* _Work to complete_: Using the listing below, copy exactly each line from the one that has "Click the magnifier search icon in top bar" through the one that has "Click the Dată start 26.06.2022 value"; omit the pictures.

* _Dataset records_:

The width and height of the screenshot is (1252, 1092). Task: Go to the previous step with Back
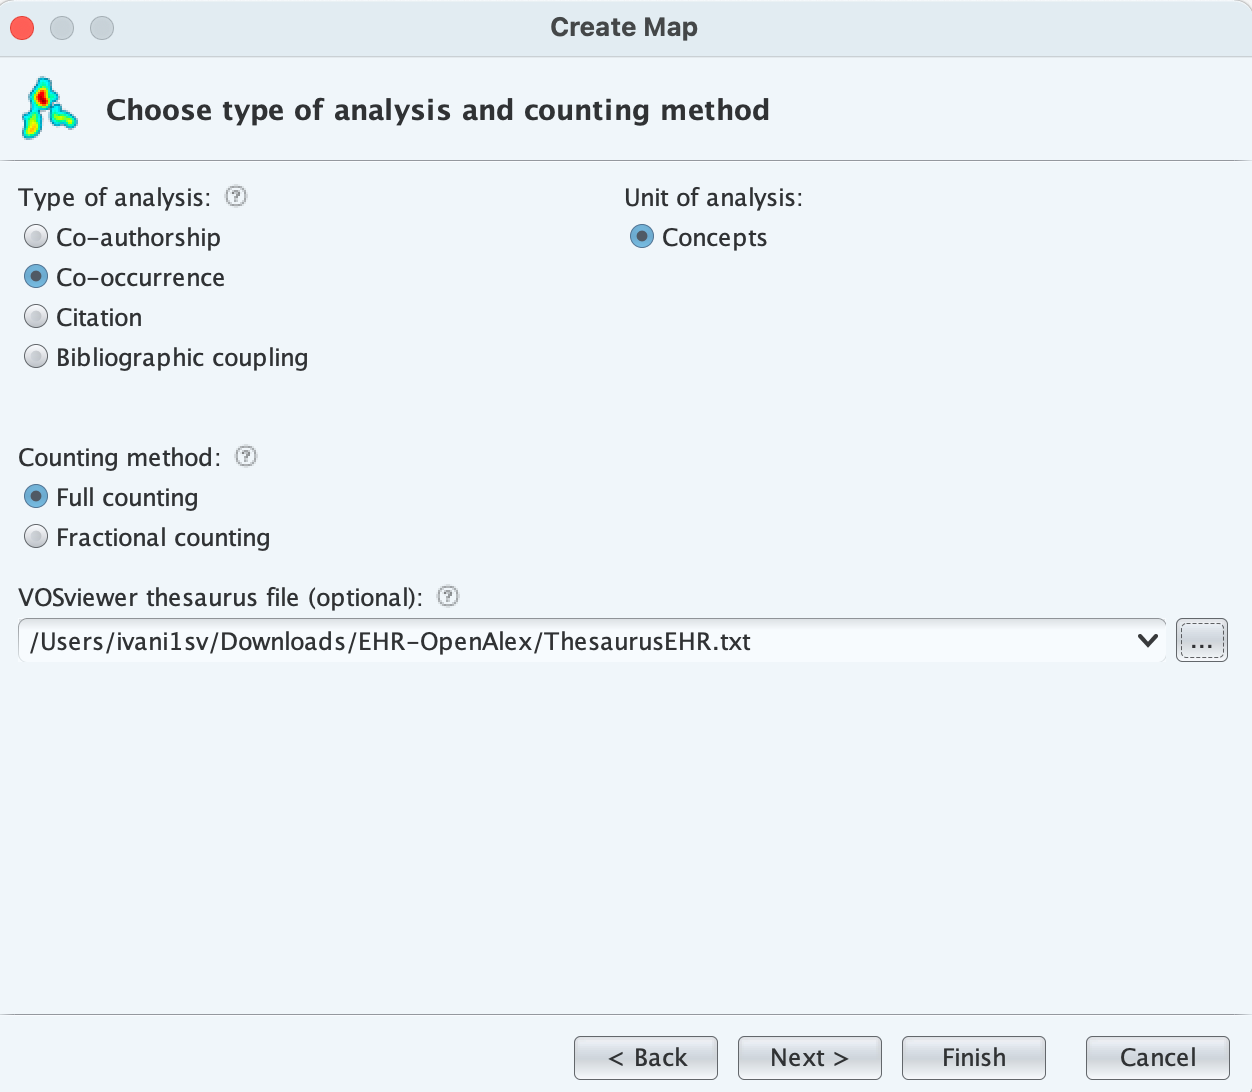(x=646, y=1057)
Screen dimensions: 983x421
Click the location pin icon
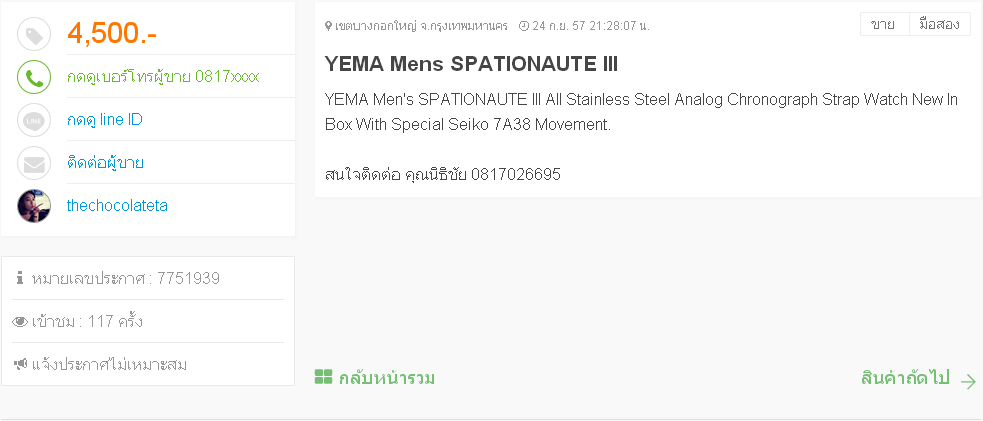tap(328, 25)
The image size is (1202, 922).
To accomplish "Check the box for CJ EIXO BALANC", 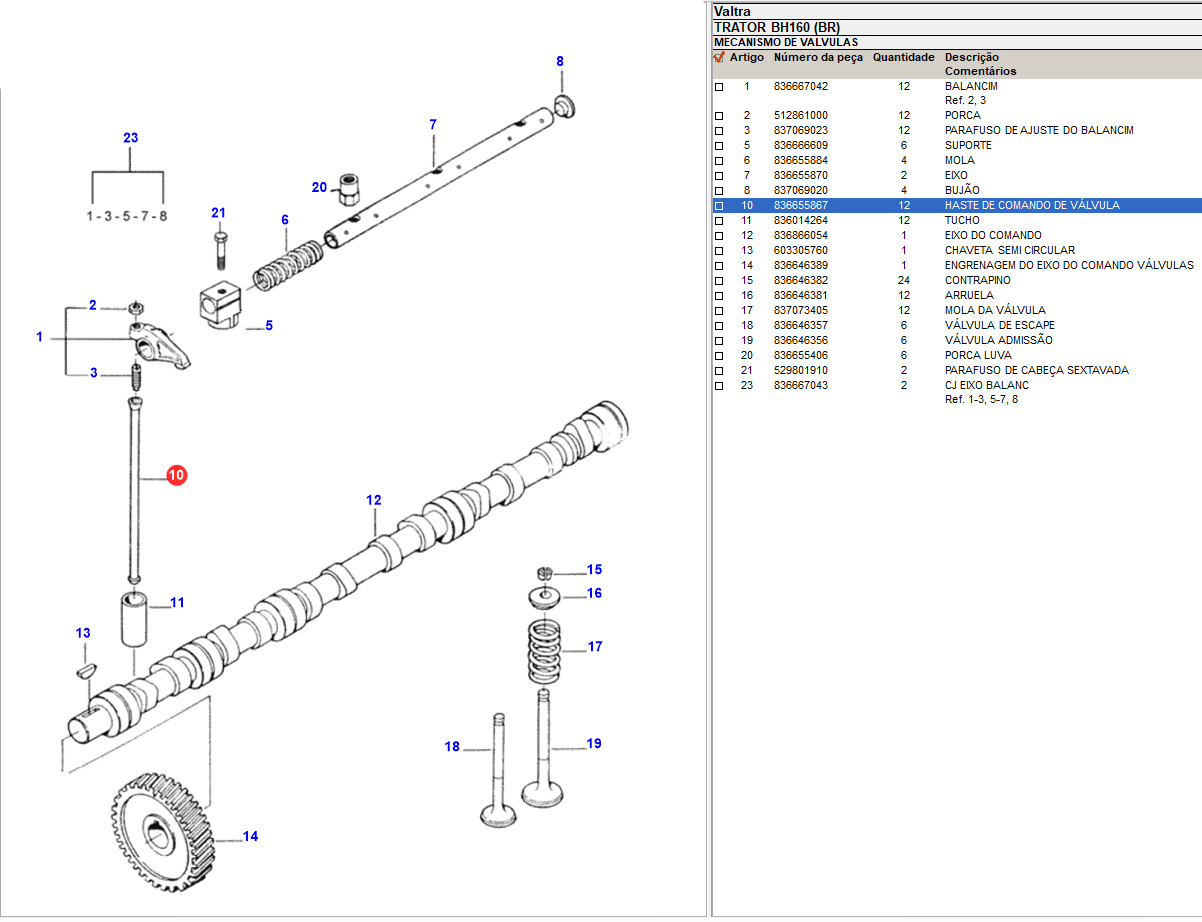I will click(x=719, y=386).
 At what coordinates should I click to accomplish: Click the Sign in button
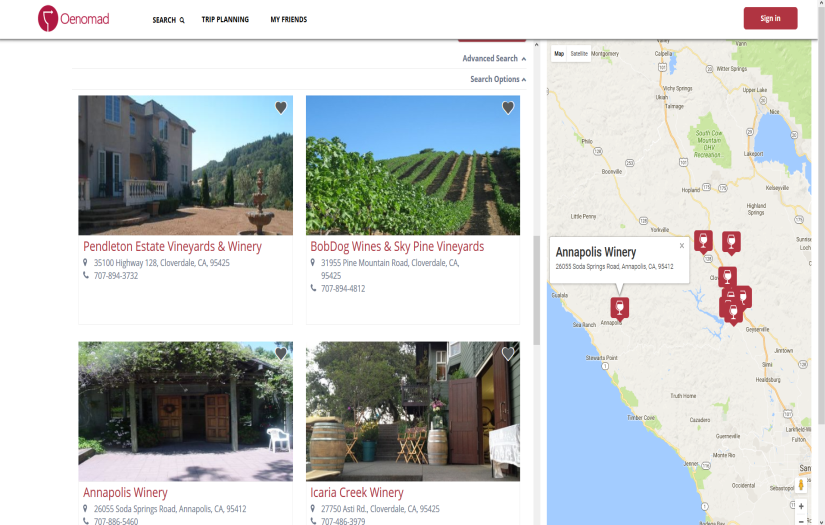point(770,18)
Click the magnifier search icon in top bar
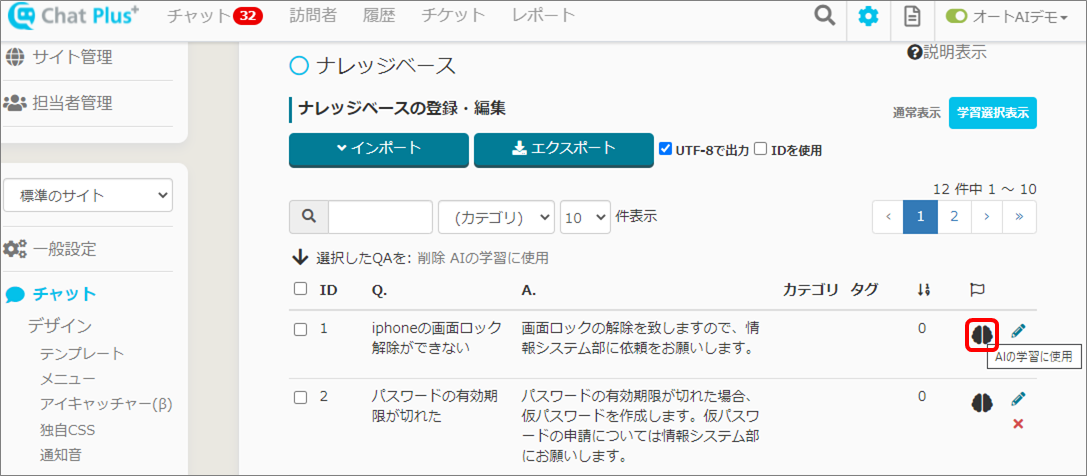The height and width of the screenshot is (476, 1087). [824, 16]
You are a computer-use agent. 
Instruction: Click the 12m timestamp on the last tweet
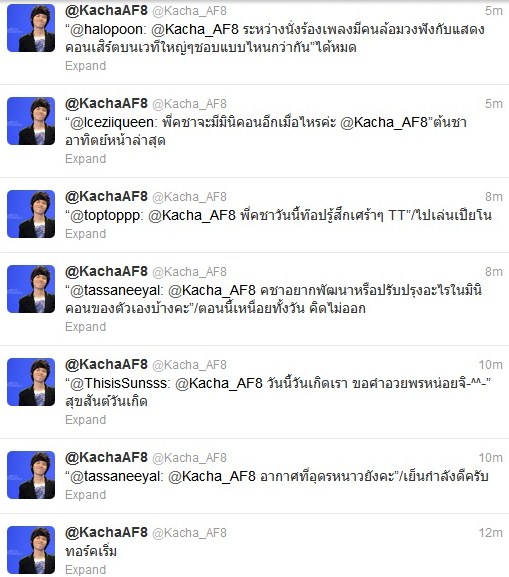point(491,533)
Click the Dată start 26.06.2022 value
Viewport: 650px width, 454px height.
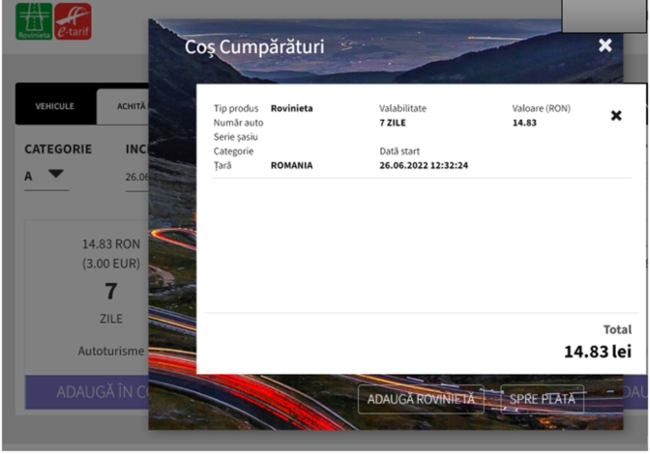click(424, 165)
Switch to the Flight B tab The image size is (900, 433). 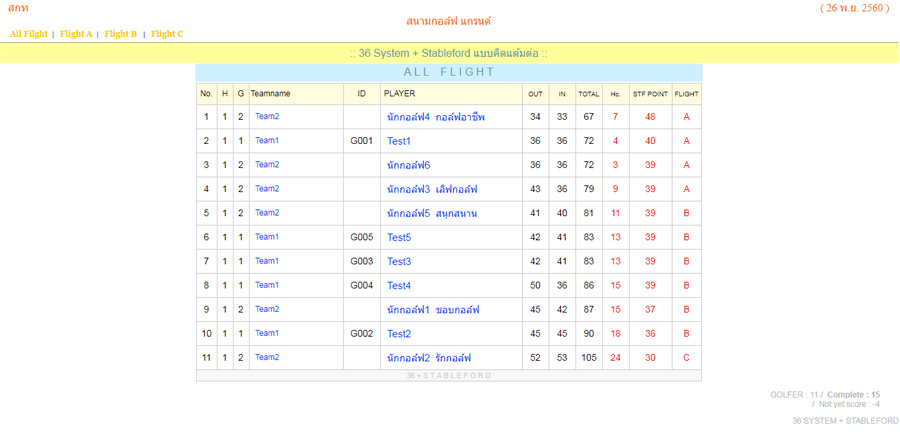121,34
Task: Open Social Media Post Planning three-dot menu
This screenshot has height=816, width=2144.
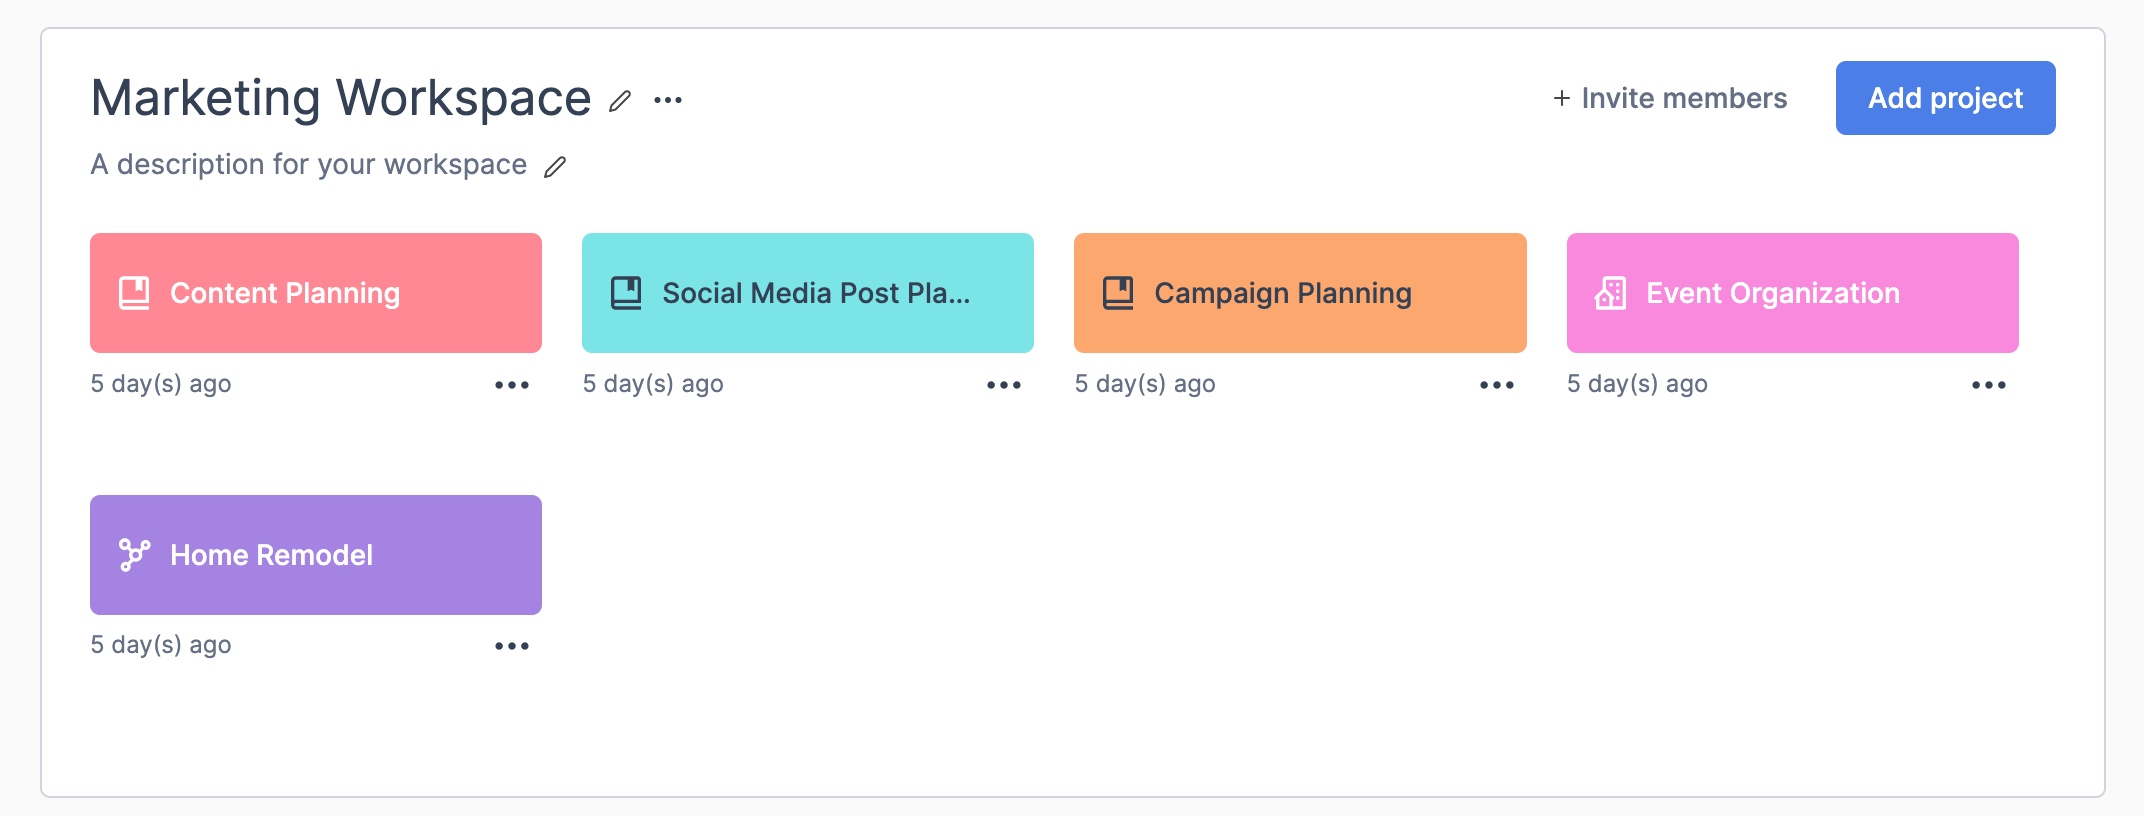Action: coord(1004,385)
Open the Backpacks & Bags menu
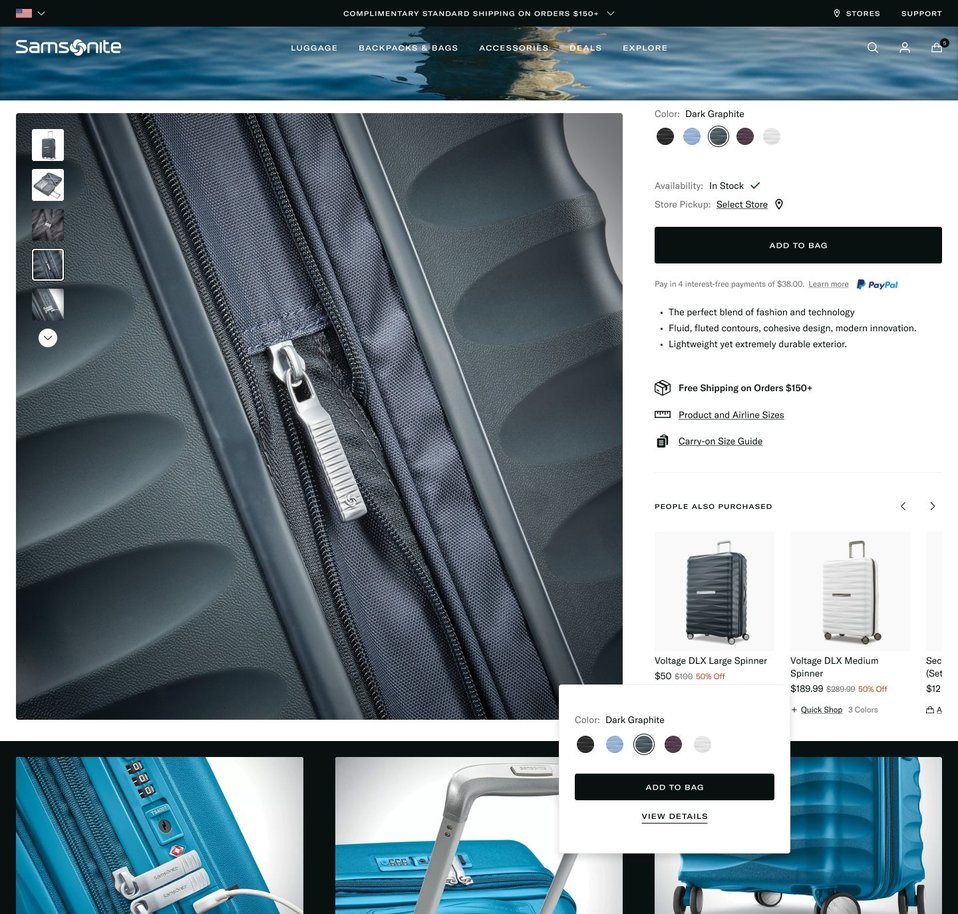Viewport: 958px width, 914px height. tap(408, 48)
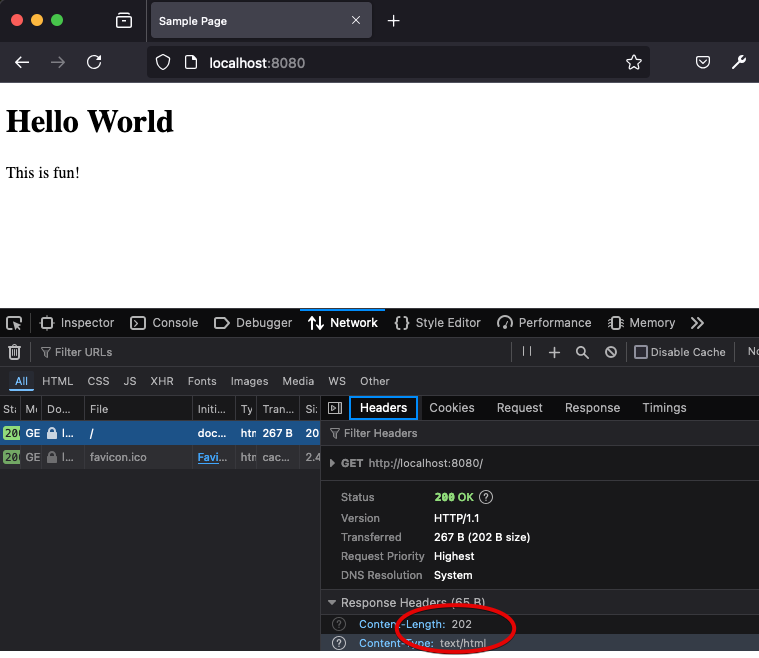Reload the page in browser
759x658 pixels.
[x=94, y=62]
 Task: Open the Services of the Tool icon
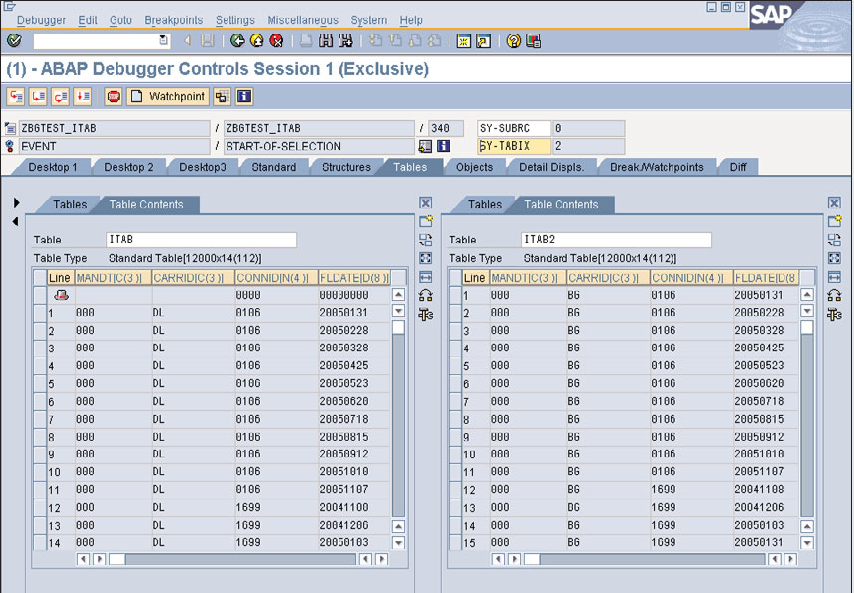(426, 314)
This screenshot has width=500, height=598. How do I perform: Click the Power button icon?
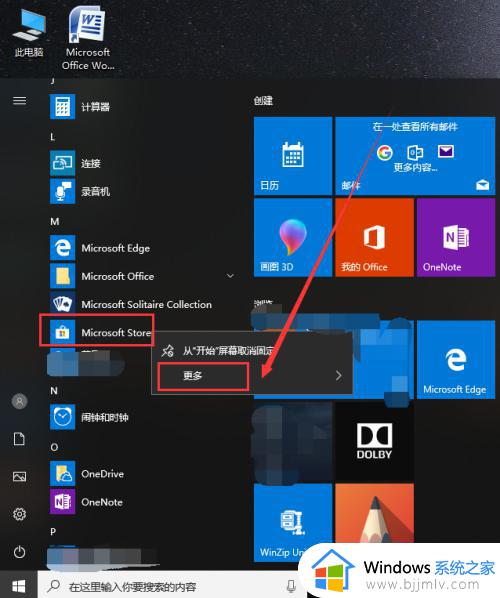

* _Task result_:
Click the magnifier search icon in top bar
The height and width of the screenshot is (476, 1087). [824, 16]
You are a computer-use agent. 
Instruction: Click the 12m timestamp on the last tweet
point(491,533)
Click the Dată start 26.06.2022 value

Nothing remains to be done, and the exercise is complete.